Collected data
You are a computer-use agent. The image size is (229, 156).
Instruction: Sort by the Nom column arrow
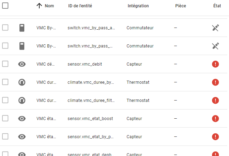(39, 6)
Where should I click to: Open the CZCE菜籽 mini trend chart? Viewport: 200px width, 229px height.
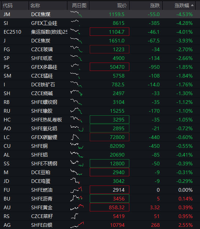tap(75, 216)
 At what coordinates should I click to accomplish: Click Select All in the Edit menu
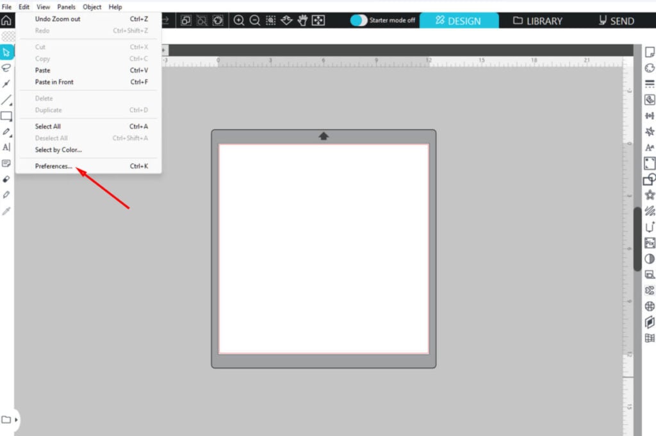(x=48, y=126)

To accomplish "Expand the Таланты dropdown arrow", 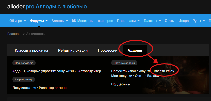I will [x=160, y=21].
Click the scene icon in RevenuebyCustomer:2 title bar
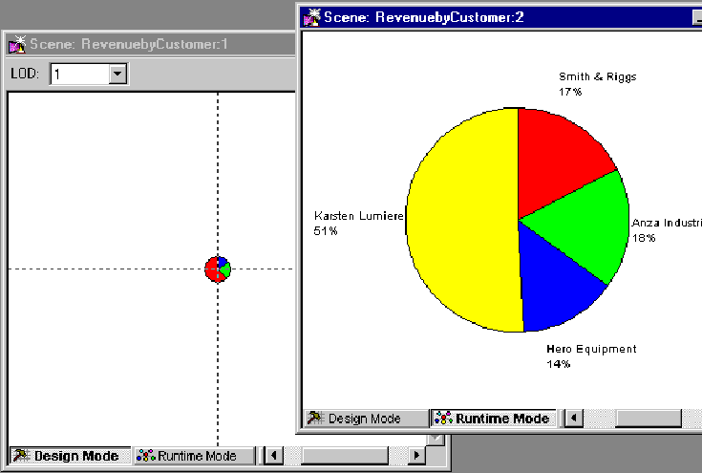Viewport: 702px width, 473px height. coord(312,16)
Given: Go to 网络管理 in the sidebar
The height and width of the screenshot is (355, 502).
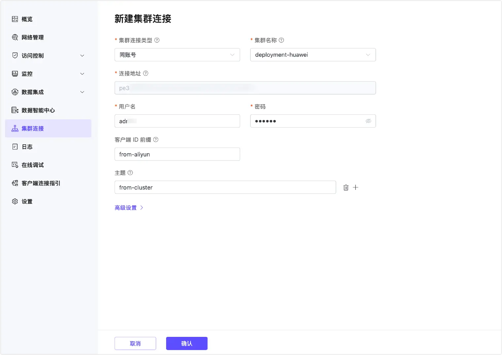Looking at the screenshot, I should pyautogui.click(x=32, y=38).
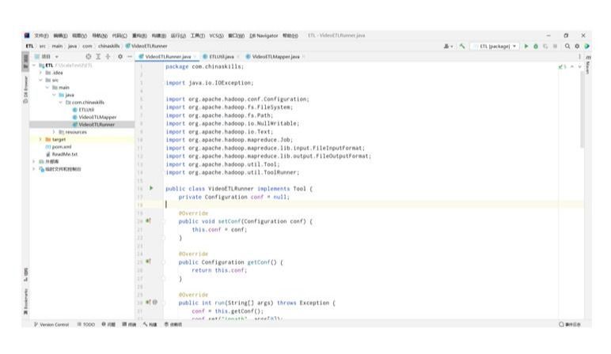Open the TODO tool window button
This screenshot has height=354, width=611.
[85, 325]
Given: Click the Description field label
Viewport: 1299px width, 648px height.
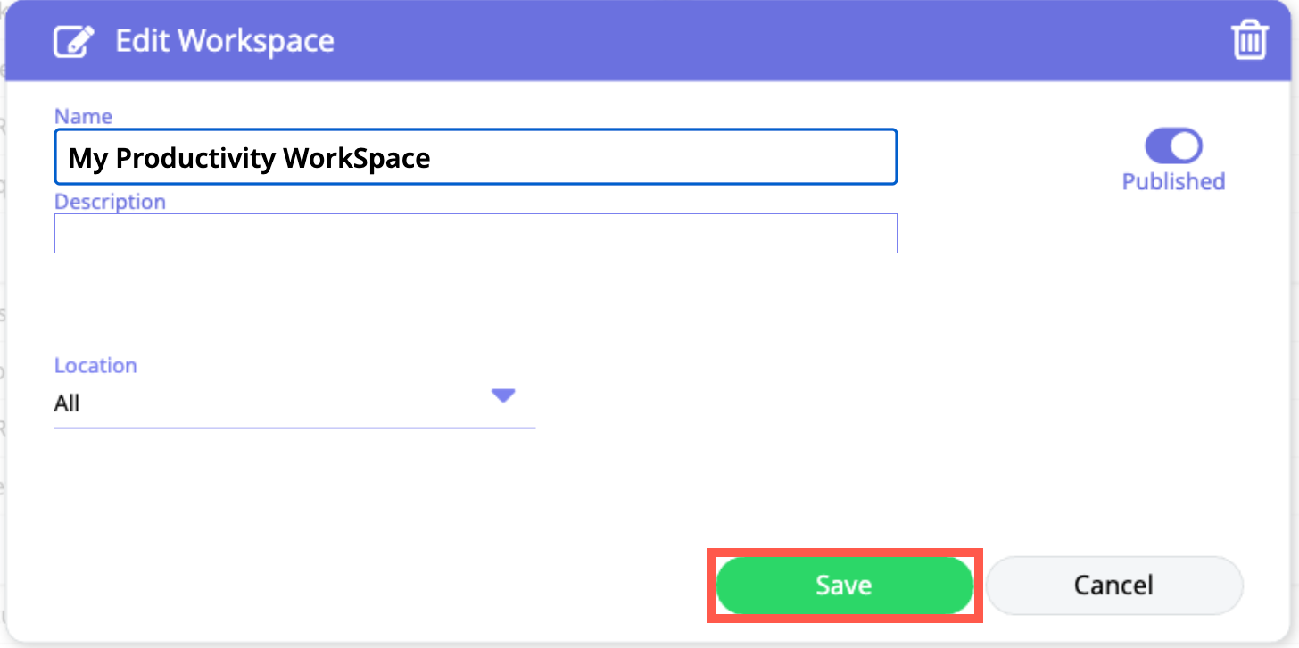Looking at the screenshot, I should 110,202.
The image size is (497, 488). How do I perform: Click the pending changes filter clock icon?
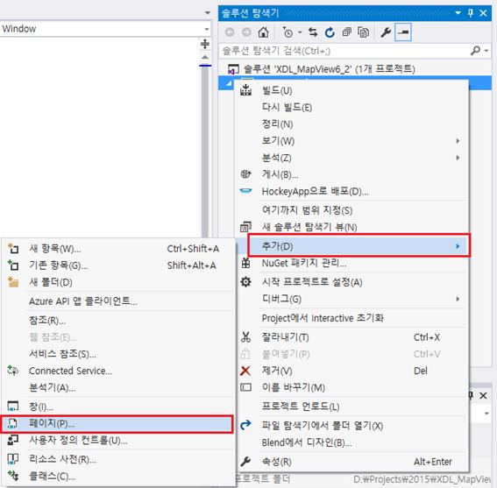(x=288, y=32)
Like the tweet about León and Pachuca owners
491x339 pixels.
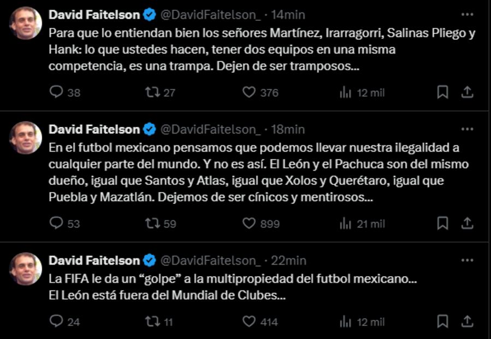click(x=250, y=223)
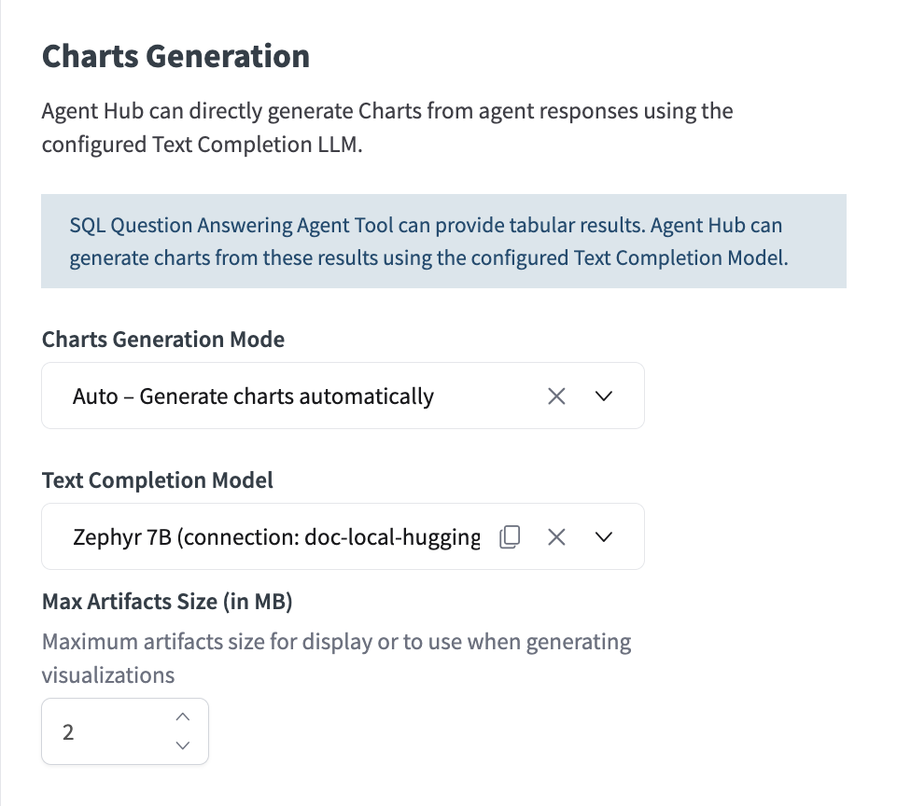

* * *

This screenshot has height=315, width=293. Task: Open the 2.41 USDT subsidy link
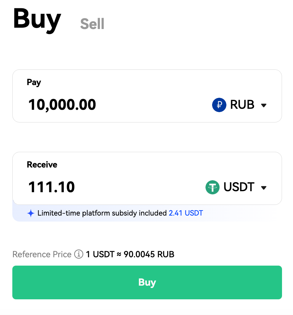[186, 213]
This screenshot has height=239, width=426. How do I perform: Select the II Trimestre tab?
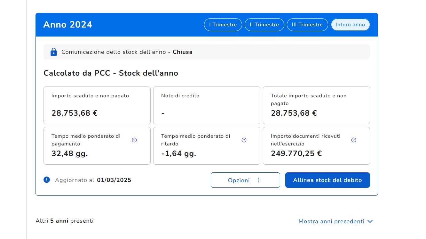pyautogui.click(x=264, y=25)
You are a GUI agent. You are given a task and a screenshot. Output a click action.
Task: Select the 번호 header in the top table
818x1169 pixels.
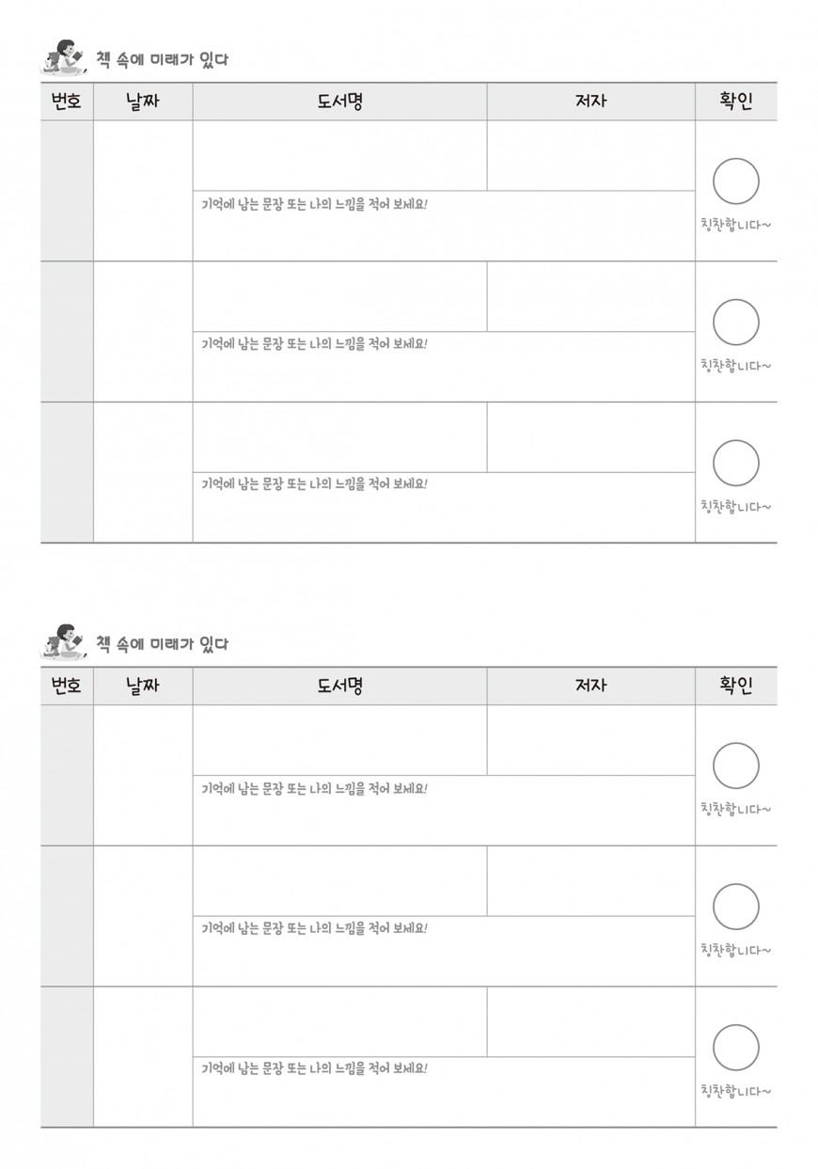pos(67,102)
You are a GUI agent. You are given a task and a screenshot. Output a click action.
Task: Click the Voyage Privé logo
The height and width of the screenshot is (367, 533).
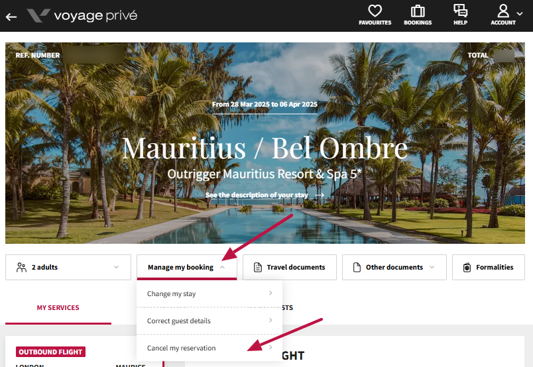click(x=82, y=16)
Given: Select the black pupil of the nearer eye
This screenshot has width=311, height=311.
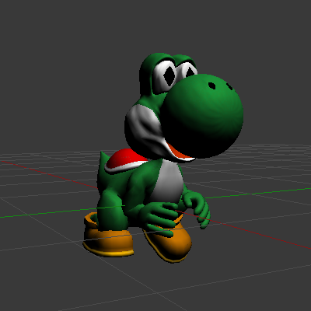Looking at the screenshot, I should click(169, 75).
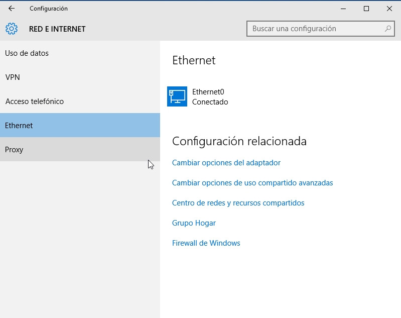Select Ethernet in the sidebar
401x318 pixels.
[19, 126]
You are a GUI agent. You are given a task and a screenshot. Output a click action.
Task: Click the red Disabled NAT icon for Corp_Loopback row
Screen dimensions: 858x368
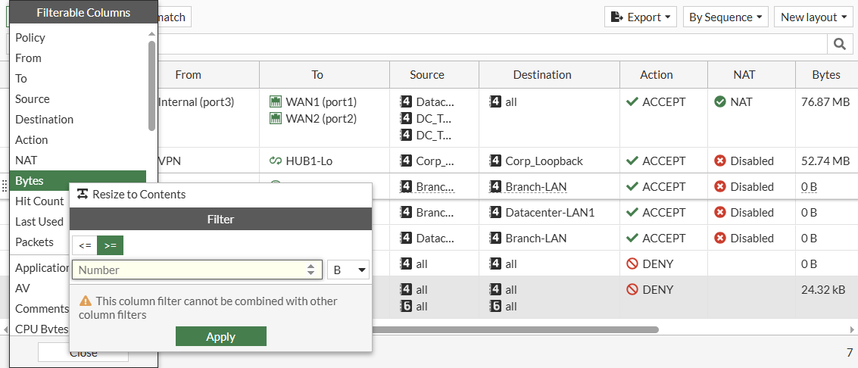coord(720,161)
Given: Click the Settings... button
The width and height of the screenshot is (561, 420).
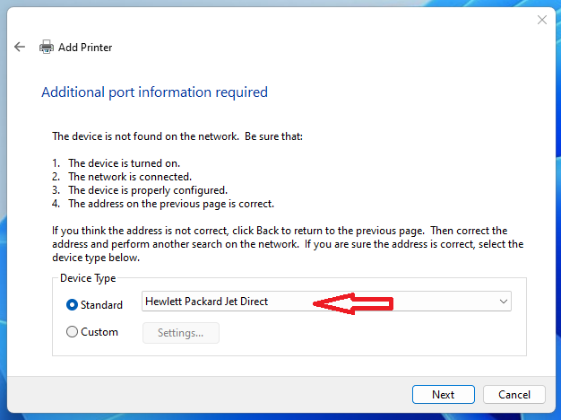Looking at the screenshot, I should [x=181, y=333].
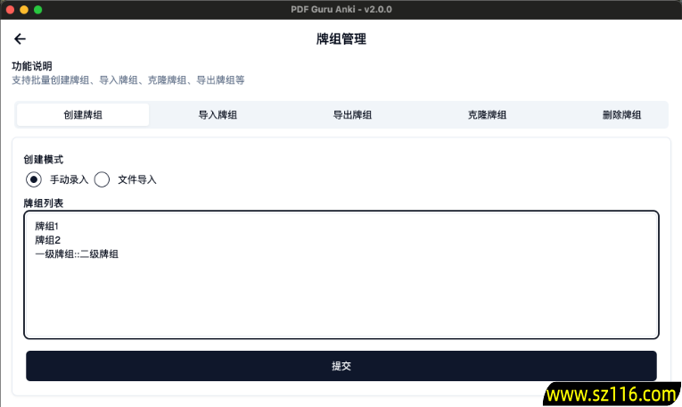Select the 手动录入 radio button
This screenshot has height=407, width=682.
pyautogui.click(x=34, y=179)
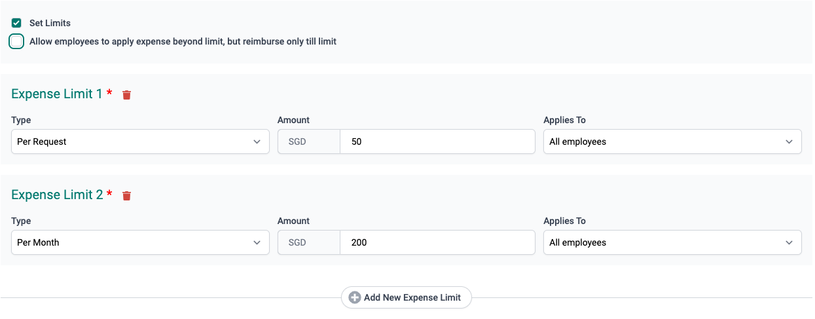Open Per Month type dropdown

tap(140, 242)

--

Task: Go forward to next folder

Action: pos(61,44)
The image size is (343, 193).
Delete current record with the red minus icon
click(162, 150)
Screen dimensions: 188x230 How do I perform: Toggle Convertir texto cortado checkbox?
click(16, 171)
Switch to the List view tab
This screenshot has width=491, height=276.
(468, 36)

EXERCISE - Look above for the line containing "Given: Click the Description field label", then write out every line from there down to the line containing "Like the tweet about León and Pachuca owners", that line included, with no pictures.

ANSWER BOX -
Given: Click the Description field label
Viewport: 1299px width, 648px height.
Looking at the screenshot, I should 110,202.
The image size is (497, 488). How do I perform: Click the pending changes filter clock icon?
(x=288, y=32)
Like the tweet about León and Pachuca owners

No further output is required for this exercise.